(Stored data)
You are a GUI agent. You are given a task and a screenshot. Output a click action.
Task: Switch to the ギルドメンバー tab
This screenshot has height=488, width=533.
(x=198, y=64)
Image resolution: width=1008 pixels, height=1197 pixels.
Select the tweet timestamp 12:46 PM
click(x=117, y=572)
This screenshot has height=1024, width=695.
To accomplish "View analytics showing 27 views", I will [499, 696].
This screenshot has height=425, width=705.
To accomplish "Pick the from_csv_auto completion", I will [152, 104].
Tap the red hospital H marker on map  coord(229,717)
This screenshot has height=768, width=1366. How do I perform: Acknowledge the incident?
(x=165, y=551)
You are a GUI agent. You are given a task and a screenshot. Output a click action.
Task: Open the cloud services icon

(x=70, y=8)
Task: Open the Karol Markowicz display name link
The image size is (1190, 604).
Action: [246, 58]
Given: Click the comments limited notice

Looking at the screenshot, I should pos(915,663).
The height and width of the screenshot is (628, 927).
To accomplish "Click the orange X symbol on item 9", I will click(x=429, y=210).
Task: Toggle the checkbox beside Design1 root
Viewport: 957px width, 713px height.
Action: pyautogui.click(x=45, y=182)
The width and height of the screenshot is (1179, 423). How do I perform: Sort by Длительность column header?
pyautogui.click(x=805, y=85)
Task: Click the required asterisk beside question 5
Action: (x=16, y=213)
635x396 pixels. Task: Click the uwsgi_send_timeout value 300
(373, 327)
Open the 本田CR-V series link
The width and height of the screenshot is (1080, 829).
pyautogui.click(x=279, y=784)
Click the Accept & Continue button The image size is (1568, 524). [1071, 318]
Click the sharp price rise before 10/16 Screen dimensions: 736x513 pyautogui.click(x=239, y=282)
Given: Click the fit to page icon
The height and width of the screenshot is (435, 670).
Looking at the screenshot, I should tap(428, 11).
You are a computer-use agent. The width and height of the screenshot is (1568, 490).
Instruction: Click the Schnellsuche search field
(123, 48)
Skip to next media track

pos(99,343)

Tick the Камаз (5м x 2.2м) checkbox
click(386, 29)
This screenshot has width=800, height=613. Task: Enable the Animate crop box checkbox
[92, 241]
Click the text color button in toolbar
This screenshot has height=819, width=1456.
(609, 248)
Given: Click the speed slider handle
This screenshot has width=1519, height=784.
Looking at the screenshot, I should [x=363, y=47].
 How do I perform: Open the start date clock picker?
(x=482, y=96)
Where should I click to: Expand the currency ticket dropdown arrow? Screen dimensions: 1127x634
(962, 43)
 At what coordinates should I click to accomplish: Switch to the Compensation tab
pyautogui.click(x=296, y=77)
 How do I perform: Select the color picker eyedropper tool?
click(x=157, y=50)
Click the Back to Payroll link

EXERCISE GOAL | In the records above, return only the line that contains "Click the Accept" and every line after it through the last, exactly as they appear.

ANSWER TO THE EXERCISE |
Click the Accept & Continue button The image size is (1568, 524). [1071, 318]
Click the sharp price rise before 10/16 Screen dimensions: 736x513 pyautogui.click(x=239, y=282)
Given: Click the fit to page icon
The height and width of the screenshot is (435, 670).
Looking at the screenshot, I should tap(428, 11).
You are a computer-use agent. The width and height of the screenshot is (1568, 490).
Instruction: Click the Schnellsuche search field
(123, 48)
Skip to next media track

pos(99,343)

Tick the Камаз (5м x 2.2м) checkbox
click(386, 29)
This screenshot has width=800, height=613. Task: Enable the Animate crop box checkbox
[92, 241]
Click the text color button in toolbar
This screenshot has height=819, width=1456.
(609, 248)
Given: Click the speed slider handle
This screenshot has width=1519, height=784.
Looking at the screenshot, I should [x=363, y=47].
 How do I perform: Open the start date clock picker?
(x=482, y=96)
Where should I click to: Expand the currency ticket dropdown arrow? Screen dimensions: 1127x634
(962, 43)
 At what coordinates should I click to accomplish: Switch to the Compensation tab
pyautogui.click(x=296, y=77)
 How do I perform: Select the color picker eyedropper tool?
click(x=157, y=50)
Click the Back to Payroll link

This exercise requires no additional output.